Methods:  The analysis sample included 4,741 respondents from the National Survey of American Life (NSAL) data, a cross-sectional study (N=6,082). Missing cases were attributed to unsubstantiated comorbid identities.  Self-rated health, the dependent variable, was classified into three categories (excellent/very good, good, or fair/poor).  Independent determinates included, comorbid depression and diabetes which were defined as the presence of both conditions, sociodemographic factors (race, gender, marital status,  education and nativity).  Three weighted logistic regression models were performed on the main effects, significant demographics covariates and interaction terms. 

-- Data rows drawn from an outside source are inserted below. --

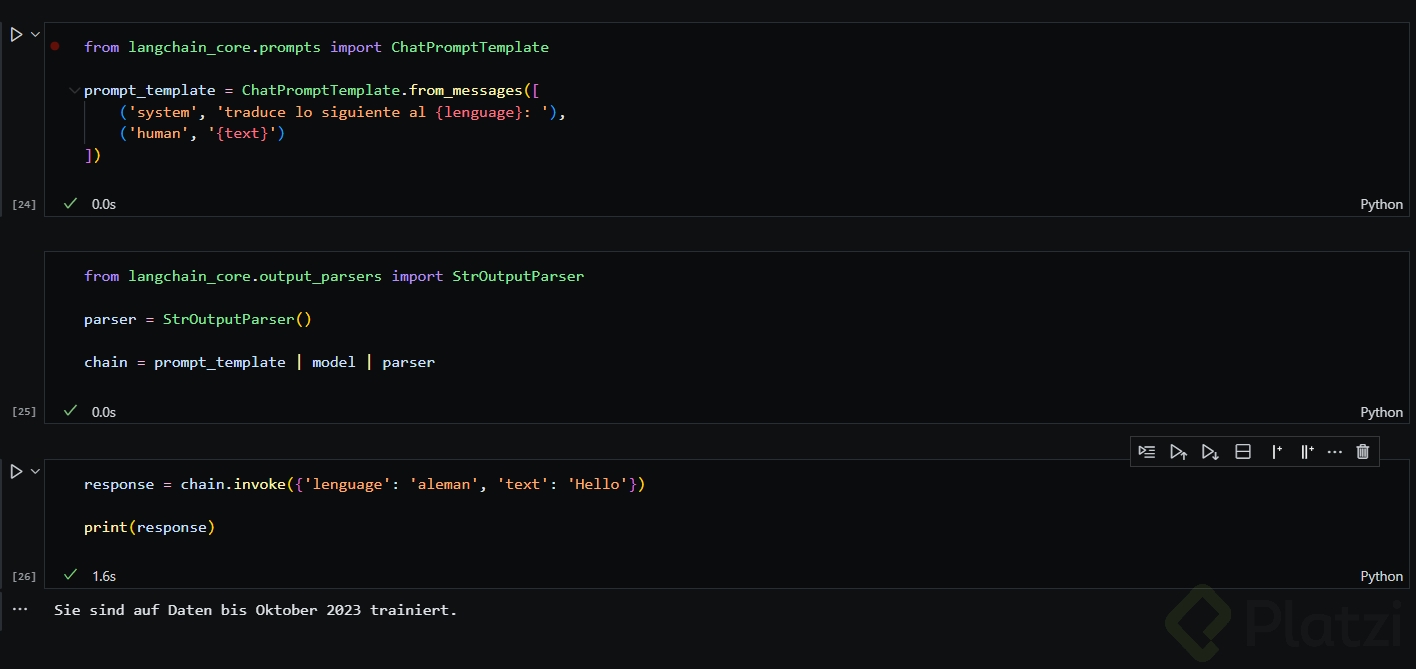Click the single-bar plus cell toolbar icon

point(1276,452)
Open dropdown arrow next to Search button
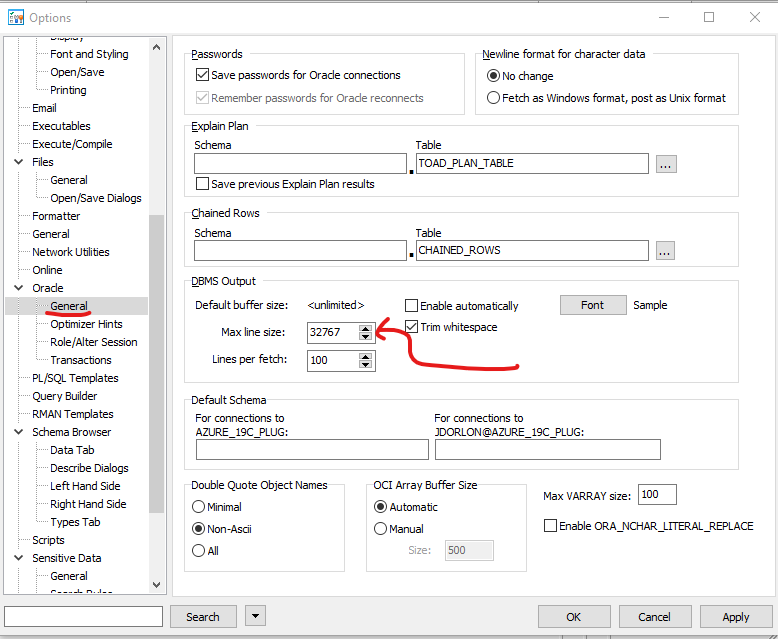The height and width of the screenshot is (639, 778). point(255,617)
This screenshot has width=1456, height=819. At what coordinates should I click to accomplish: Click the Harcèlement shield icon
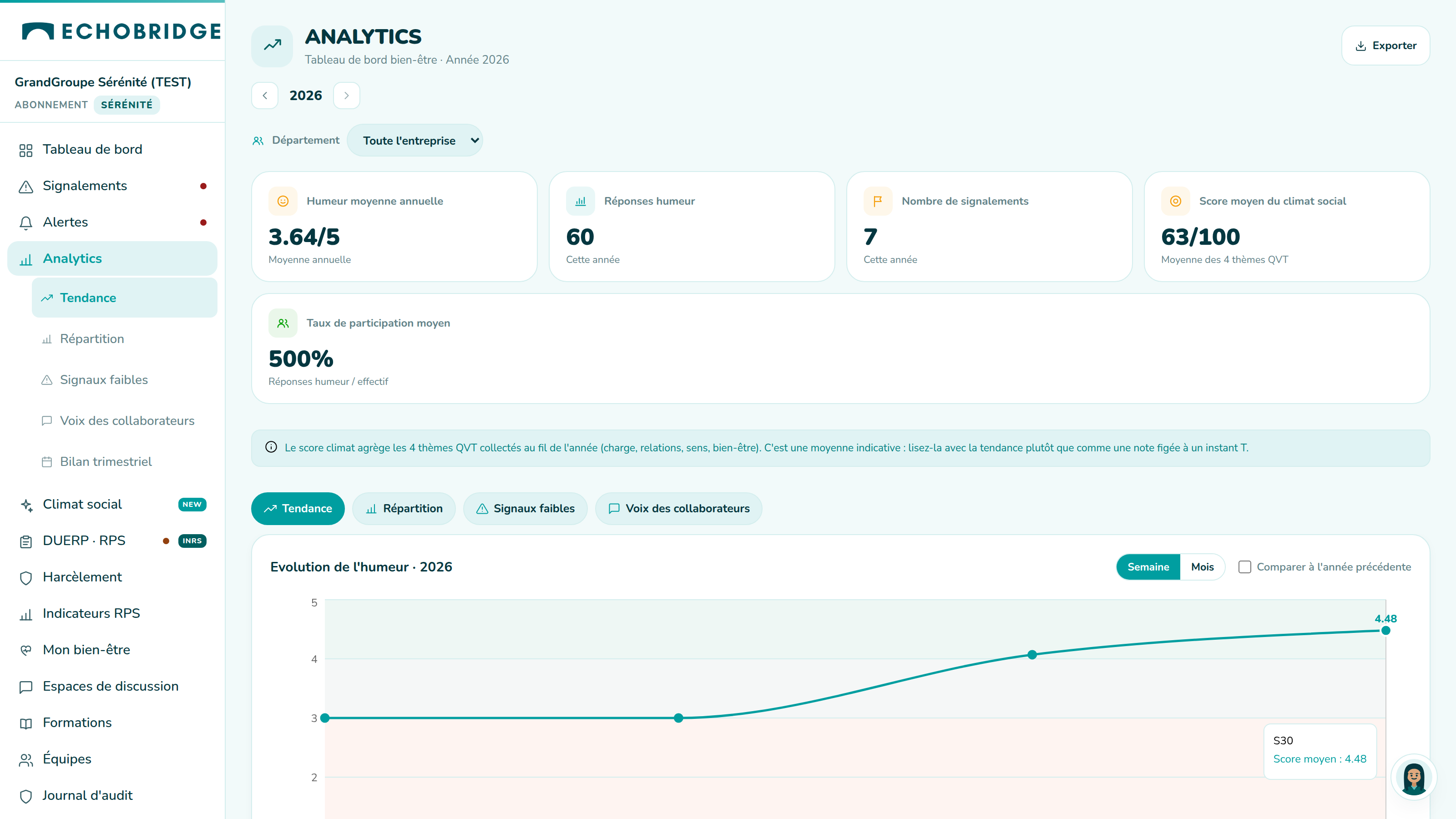point(26,578)
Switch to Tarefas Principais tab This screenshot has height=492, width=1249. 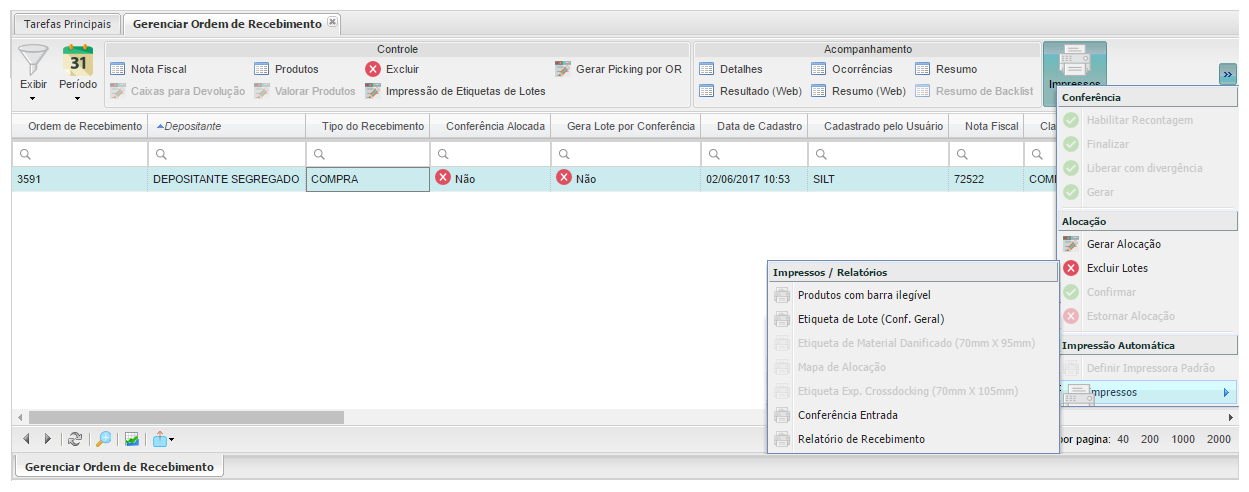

Results:The results suggest a significant relationship between comorbid depression and diabetes and self-rated health. Respondents that specified good health were 10.07 times (95% CI 2.92- 34.75, P<0.000) more likely to have the comorbid condition compared those who reported excellent or very good health.  Those who indicated fair or poor health were 34.17 times (95% CI 11.01-106.00, P<0.000) more likely to have comorbid diabetes and depression than respondents who indicated excellent or very good health.  Fair or poor health reports were least likely to indicate health care utilization.  Foreign born individuals and those never married rated their health less favorably than their comparisons.  Significant interaction effects were observed between the comorbidity, self-rated health and race/ethnicity; to the extent that sub-categories of European Americans rated their health better than their African American counterpart.

Implications:  Findings revealed a strong association between comorbid diabetes and depression and self-rated health with variation in some categories of race/ethnicity.  By extension, utilization of health care show access differences that may continue to escalate without future social work investigations on this comorbidity.